start Exercise inputs

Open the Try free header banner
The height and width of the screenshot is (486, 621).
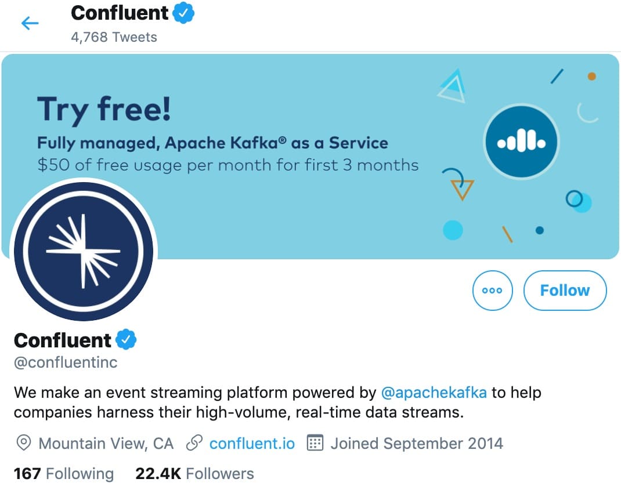310,157
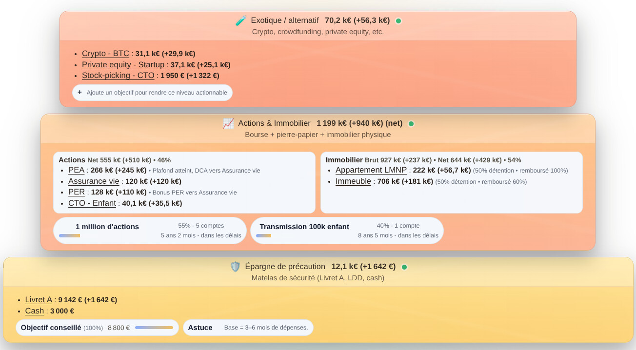Screen dimensions: 636x350
Task: Open the Private equity - Startup link
Action: (123, 65)
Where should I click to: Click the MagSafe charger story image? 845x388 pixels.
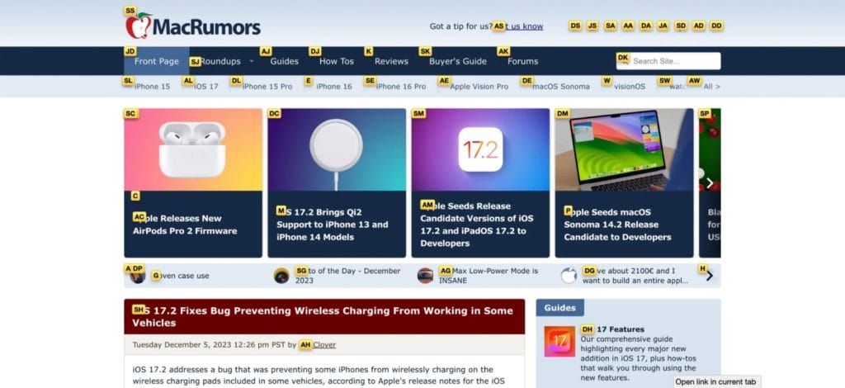point(337,149)
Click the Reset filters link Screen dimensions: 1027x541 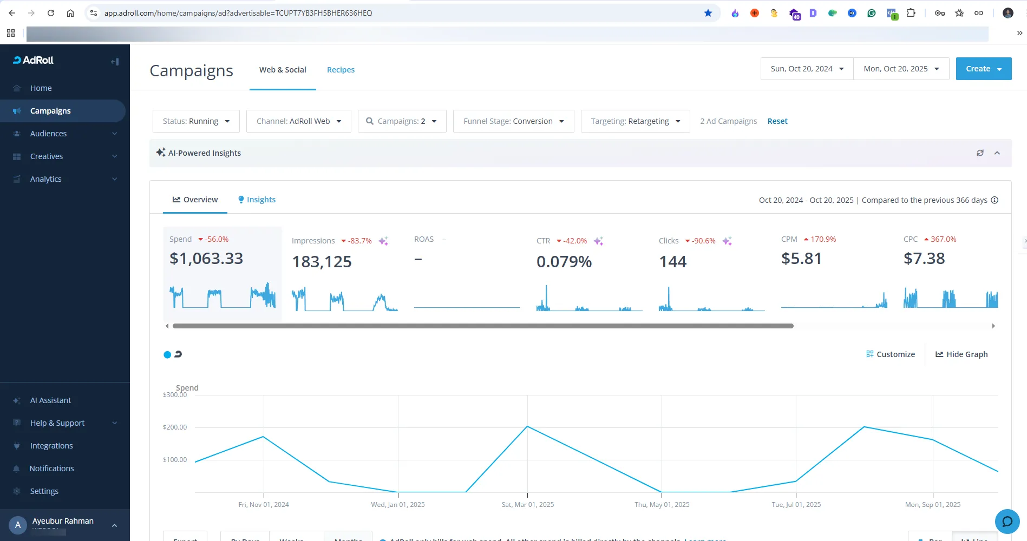click(777, 121)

end Exercise inputs

What you need to do> Copy the lines from the start of the records through the line that contains "point(337,149)", and leave the pictures out of your answer.

Reply>
Open the Try free header banner
The height and width of the screenshot is (486, 621).
310,157
Screen dimensions: 636x350
Task: Open the Private equity - Startup link
Action: (123, 65)
Where should I click to: Click the MagSafe charger story image? 845x388 pixels.
point(337,149)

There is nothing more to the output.